### WRITTEN INSTRUCTION:
Copy out the records below with "Find the position of" substituted for "Identify the location of", keeping every other part the same.

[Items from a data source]
** begin **

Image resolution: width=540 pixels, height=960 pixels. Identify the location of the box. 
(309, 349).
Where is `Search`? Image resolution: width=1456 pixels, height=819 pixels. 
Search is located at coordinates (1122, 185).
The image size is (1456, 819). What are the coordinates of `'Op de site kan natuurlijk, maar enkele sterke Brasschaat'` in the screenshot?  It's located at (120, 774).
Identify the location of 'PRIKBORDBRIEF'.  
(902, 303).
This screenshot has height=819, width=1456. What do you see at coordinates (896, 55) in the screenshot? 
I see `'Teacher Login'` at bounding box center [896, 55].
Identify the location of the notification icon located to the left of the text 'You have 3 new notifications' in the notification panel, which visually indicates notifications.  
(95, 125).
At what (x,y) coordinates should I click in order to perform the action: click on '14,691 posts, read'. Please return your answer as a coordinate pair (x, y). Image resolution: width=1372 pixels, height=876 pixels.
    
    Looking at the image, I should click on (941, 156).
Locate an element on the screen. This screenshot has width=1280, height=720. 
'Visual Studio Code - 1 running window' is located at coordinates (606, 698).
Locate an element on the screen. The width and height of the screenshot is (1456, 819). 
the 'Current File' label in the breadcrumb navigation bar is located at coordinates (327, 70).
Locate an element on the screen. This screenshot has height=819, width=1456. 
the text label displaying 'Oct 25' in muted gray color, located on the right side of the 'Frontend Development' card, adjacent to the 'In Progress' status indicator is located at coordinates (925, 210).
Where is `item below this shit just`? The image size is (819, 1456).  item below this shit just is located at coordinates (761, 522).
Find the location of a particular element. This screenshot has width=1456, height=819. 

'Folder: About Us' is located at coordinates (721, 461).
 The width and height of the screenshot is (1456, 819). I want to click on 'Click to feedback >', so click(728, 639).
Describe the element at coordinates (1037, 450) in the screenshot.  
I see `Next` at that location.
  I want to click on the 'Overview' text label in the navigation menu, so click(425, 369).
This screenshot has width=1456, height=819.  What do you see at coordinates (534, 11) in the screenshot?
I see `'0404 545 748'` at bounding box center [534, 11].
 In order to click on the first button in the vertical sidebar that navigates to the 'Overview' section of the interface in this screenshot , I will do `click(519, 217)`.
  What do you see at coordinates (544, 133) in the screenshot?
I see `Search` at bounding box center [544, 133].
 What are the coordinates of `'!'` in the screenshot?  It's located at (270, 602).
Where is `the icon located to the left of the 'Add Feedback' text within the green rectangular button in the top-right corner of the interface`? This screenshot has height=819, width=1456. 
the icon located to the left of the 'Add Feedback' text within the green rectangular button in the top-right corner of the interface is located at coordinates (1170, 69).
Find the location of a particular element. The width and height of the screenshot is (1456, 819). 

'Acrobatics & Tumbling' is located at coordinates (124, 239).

** end **

### EXPECTED ANSWER:
Image resolution: width=540 pixels, height=960 pixels. Find the position of the box. 
(309, 349).
Where is `Search`? Image resolution: width=1456 pixels, height=819 pixels. 
Search is located at coordinates (1122, 185).
The image size is (1456, 819). What are the coordinates of `'Op de site kan natuurlijk, maar enkele sterke Brasschaat'` in the screenshot?  It's located at (120, 774).
Find the position of 'PRIKBORDBRIEF'.  
(902, 303).
This screenshot has height=819, width=1456. What do you see at coordinates (896, 55) in the screenshot? 
I see `'Teacher Login'` at bounding box center [896, 55].
Find the position of the notification icon located to the left of the text 'You have 3 new notifications' in the notification panel, which visually indicates notifications.  
(95, 125).
At what (x,y) coordinates should I click in order to perform the action: click on '14,691 posts, read'. Please return your answer as a coordinate pair (x, y). Image resolution: width=1372 pixels, height=876 pixels.
    
    Looking at the image, I should click on (941, 156).
Locate an element on the screen. This screenshot has width=1280, height=720. 
'Visual Studio Code - 1 running window' is located at coordinates (606, 698).
Locate an element on the screen. The width and height of the screenshot is (1456, 819). 
the 'Current File' label in the breadcrumb navigation bar is located at coordinates (327, 70).
Locate an element on the screen. This screenshot has height=819, width=1456. 
the text label displaying 'Oct 25' in muted gray color, located on the right side of the 'Frontend Development' card, adjacent to the 'In Progress' status indicator is located at coordinates (925, 210).
Where is `item below this shit just`? The image size is (819, 1456).  item below this shit just is located at coordinates (761, 522).
Find the location of a particular element. This screenshot has width=1456, height=819. 

'Folder: About Us' is located at coordinates (721, 461).
 The width and height of the screenshot is (1456, 819). I want to click on 'Click to feedback >', so click(728, 639).
Describe the element at coordinates (1037, 450) in the screenshot.  
I see `Next` at that location.
  I want to click on the 'Overview' text label in the navigation menu, so click(425, 369).
This screenshot has width=1456, height=819.  What do you see at coordinates (534, 11) in the screenshot?
I see `'0404 545 748'` at bounding box center [534, 11].
 In order to click on the first button in the vertical sidebar that navigates to the 'Overview' section of the interface in this screenshot , I will do `click(519, 217)`.
  What do you see at coordinates (544, 133) in the screenshot?
I see `Search` at bounding box center [544, 133].
 What are the coordinates of `'!'` in the screenshot?  It's located at (270, 602).
Where is `the icon located to the left of the 'Add Feedback' text within the green rectangular button in the top-right corner of the interface`? This screenshot has height=819, width=1456. 
the icon located to the left of the 'Add Feedback' text within the green rectangular button in the top-right corner of the interface is located at coordinates (1170, 69).
Find the location of a particular element. The width and height of the screenshot is (1456, 819). 

'Acrobatics & Tumbling' is located at coordinates (124, 239).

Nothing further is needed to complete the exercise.